Saturday, April 26, 2008

McCain, Clinton and Obama: Debating the Future of the American Empire

Without acknowledging it, the three remaining major party candidates for the presidency are debating that oldest of imperial questions----how to keep the American Empire within manageable limits.

The empire is severely overstretched, as a consequence of the massive incompetence of the Bush administration. Militarily, the empire is embroiled in two wars with no end in sight, in Afghanistan and Iraq. Young men from poor families, the life blood of the U.S. Army, are enlisting in reduced numbers, and that poses serious problems for the future. Interconnected with the military crisis is its even larger economic companion. Unwilling to choose between guns and butter, the administration refused to raise taxes to pay for the war.

The administration also took no steps to regulate financial markets to head off the bursting of the property bubble, a threat foreseen for years by economic analysts. It also did nothing to halt the hemorrhaging of American manufacturing that is the consequence of Chinese exports and Wal-Mart. The U.S. current account deficit has soared; foreign central banks, including those of China and Japan hold trillions of dollars worth of U.S. treasury bills and other securities; and the American net indebtedness to the rest of the world is now greater than two trillion dollars. Even as George W. Bush prepares to spend all his time at the ranch, the American Empire is being forced to pare back its military and economic roles in the world. That's what the current global crisis is really all about.

In the U.S., it is unthinkable for a mainstream politician to acknowledge the existence of an American Empire----this was the land that fought a revolution against the British Empire---so politicians vying for the White House cannot directly debate the downsizing of their Empire.

Instead, they posture.

John McCain is the Little Caesar who would stay in Iraq for a hundred years to win the war---he even said ten thousand years in a fit of pique---on the grounds that America must never look weak in front of potential foes, even if its original reasons for going to war were dumb. The other day he pointed out that a representative of Hamas in the United States had said positive things about Barack Obama----this is his idea of not going negative, you're allowed to smear your opponent for who choose to like him. (On this basis, I'm thinking of declaring my support for McCain to allow his opponents to charge him with being endorsed by a Canadian leftist who wants Canada to cut back its exports of dirty and polluting oil sands crude to the United States.)

Hillary Clinton, who voted for the resolution that allowed Bush to invade Iraq, has never repudiated that vote, and is vague about how she would extract the United States from the Iraqi quagmire. She has taken to playing the tough commander-in-chief in her fight against Barack Obama. Not only has she encountered faith and the blessings of guns, she threatened last week that if the Iranians attacked Israel while she was in the White House, the U.S. could obliterate them. In addition to this thoughtful contribution to the debate, there was her television ad in Pennsylvania----”If you can't stand the heat, get out of the kitchen”----showing footage of everything from the 1929 stock market crash to Osama bin Laden to make the point that Obama is a weakling.

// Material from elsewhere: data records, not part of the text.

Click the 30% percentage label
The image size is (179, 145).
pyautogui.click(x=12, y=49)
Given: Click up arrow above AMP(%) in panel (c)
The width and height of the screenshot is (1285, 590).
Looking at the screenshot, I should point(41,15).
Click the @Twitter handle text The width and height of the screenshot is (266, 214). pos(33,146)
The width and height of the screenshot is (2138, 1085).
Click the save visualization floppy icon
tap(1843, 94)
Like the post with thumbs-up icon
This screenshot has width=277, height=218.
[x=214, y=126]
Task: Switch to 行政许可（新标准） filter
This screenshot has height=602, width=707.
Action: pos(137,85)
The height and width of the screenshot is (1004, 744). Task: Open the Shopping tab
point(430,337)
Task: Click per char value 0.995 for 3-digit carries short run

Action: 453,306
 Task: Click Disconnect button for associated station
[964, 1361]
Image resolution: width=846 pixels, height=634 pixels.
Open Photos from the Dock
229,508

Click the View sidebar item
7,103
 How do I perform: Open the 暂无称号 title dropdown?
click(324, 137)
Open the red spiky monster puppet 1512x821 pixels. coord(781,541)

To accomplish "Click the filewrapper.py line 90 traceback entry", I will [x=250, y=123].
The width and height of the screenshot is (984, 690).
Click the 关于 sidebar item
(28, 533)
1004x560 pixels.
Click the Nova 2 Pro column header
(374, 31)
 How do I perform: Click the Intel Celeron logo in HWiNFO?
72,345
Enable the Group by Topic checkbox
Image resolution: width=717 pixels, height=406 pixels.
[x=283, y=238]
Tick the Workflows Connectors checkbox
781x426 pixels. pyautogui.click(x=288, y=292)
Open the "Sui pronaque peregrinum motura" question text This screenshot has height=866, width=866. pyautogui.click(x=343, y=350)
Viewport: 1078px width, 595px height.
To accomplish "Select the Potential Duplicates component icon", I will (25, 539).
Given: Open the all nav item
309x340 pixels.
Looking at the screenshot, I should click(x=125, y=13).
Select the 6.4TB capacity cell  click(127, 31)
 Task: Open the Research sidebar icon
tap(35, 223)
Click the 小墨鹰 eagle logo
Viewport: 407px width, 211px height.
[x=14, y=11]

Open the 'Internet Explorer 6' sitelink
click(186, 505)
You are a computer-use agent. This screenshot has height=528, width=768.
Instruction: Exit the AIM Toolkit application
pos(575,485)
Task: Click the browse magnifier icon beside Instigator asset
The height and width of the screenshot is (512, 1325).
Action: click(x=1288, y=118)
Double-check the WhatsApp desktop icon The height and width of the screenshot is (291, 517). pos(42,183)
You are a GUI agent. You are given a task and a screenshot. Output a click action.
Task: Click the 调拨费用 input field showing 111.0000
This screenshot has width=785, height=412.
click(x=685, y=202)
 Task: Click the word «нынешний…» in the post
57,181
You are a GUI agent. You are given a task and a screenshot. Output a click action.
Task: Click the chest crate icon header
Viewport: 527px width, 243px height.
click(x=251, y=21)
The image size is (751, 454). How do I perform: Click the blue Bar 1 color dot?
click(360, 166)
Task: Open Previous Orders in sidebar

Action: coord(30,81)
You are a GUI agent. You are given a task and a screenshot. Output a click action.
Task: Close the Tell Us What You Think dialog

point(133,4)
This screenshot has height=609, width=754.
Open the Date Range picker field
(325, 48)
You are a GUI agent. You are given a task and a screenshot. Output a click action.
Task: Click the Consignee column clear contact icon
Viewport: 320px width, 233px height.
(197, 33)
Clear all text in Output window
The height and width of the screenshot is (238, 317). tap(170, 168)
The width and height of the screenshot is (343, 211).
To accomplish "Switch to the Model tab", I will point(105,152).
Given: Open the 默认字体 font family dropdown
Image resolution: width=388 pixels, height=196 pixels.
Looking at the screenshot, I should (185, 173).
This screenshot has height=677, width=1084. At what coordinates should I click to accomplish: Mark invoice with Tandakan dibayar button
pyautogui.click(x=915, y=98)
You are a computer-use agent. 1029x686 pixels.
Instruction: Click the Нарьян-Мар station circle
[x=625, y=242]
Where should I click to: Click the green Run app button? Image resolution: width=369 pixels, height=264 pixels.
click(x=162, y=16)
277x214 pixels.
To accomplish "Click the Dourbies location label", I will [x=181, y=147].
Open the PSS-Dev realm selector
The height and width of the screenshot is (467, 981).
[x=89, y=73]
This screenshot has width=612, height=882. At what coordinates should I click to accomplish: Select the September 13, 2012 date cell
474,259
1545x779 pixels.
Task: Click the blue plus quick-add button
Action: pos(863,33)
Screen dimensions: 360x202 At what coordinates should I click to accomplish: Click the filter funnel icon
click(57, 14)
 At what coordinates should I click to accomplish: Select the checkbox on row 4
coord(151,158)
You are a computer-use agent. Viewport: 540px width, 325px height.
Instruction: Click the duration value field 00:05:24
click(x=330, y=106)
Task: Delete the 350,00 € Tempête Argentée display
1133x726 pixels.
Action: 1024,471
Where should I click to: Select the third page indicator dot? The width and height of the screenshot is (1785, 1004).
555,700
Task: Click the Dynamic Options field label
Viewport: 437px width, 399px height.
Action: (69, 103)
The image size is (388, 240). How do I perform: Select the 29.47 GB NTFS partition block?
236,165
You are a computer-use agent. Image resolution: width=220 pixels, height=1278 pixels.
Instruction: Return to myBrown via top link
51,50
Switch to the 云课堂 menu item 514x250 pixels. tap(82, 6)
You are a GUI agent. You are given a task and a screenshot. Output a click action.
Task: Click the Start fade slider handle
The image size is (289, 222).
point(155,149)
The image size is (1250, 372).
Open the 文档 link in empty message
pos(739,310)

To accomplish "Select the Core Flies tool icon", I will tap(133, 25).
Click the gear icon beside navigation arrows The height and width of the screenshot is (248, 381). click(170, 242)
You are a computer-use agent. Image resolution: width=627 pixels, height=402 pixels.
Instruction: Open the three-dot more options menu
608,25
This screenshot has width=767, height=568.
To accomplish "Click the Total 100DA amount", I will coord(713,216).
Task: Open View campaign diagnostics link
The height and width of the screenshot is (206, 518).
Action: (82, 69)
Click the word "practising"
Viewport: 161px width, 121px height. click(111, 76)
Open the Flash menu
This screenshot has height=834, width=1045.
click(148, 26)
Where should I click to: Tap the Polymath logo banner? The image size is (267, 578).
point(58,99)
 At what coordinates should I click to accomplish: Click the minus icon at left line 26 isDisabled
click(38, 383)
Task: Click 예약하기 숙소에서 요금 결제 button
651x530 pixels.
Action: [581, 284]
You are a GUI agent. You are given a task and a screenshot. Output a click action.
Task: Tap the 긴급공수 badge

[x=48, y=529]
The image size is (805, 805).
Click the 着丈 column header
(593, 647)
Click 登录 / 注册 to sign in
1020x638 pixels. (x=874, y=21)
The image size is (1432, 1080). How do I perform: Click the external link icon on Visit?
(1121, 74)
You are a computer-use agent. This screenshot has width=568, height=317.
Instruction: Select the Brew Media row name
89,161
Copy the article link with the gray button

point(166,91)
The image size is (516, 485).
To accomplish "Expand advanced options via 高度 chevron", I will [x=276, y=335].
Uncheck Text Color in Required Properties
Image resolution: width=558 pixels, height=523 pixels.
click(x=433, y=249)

Even Barack Obama, who has said that he would have U.S. troops out of Iraq within sixteen months of becoming president, can be goaded into playing the schoolyard tough guy, on occasion. Last summer, he said that if he knew where the top leadership of Al Qaeda was hiding out in Pakistan, he would launch a military strike there, even if the government of Pakistan said no to that. When you're running for emperor, it doesn't do to show too much respect for the sovereign rights of other countries.

Given the level of the debate, Americans could be forgiven if they weren't clear about what the stakes are in this election campaign.

2 comments:

Anonymous said...

I'm not quite sure how any of the three plan on financing there empirical policies. Apparently they will expand military capabilities and cut taxes for the majority of their population all at the same time. The next President will probably precide of the final nail in the coffin of the American empire (going green will not stop that)

ken said...

There seems to be no debate about whether the U.S. empire should be limited. There is not one candidate who would make the U.S. military smaller or less costly even though U.S. military spending is close to that of all the rest of the world lumped together. Even Obama would increase the size of the military.
There is not even debate about the policy of pre-emptive wars. The U.S. is bound and determined to be the number one rogue state no matter who is elected president.